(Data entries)
------------------------------------------------

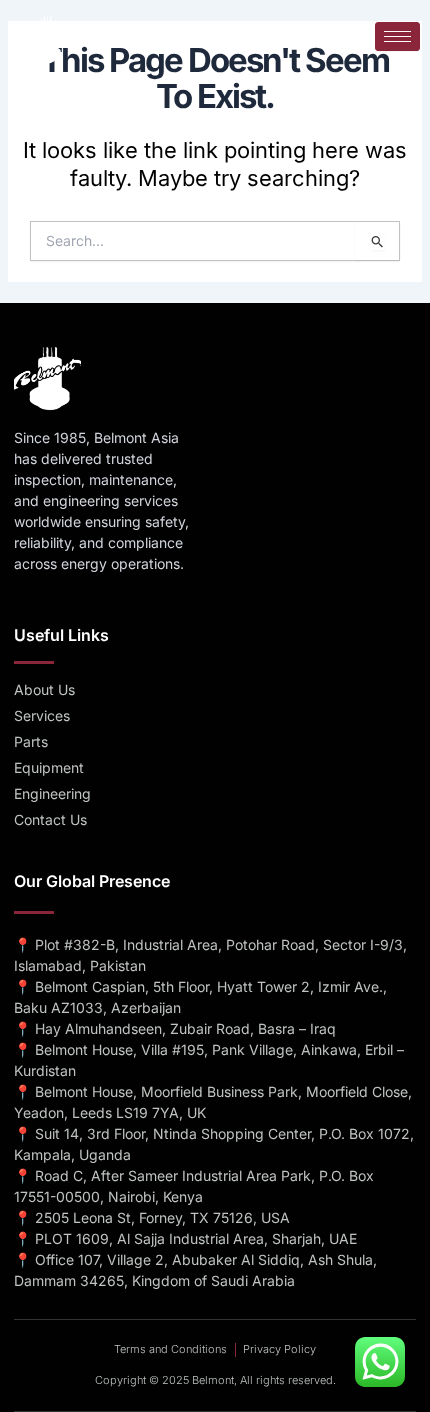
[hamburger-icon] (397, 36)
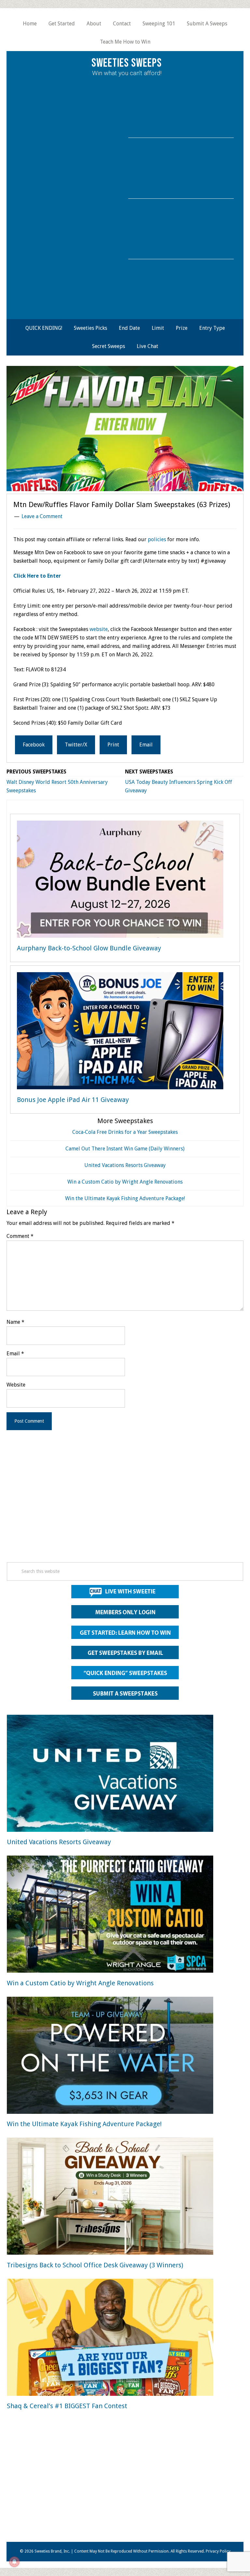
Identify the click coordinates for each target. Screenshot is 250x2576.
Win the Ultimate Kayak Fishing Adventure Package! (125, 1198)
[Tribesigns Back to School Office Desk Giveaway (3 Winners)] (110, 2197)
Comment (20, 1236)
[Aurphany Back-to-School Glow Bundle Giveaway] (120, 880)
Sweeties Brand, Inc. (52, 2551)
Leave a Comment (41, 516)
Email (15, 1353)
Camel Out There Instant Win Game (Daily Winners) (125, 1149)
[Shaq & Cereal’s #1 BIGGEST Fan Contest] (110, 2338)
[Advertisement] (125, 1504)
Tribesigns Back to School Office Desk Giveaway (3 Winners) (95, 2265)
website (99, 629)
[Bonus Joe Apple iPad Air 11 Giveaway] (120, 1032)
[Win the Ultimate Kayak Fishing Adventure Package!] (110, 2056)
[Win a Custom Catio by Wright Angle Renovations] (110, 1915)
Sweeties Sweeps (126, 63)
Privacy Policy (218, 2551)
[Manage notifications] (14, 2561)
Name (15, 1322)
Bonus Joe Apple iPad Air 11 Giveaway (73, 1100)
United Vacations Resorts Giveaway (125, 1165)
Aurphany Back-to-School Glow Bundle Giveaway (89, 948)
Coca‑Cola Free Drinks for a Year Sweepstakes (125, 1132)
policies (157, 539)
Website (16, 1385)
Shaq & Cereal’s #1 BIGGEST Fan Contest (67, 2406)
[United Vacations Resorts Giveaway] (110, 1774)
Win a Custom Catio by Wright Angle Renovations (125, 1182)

------------------------------------------------

The task
Print from the line containing "Website (16, 1385)" to the last line above, exactly as written.

Task output
Website (16, 1385)
Shaq & Cereal’s #1 BIGGEST Fan Contest (67, 2406)
[United Vacations Resorts Giveaway] (110, 1774)
Win a Custom Catio by Wright Angle Renovations (125, 1182)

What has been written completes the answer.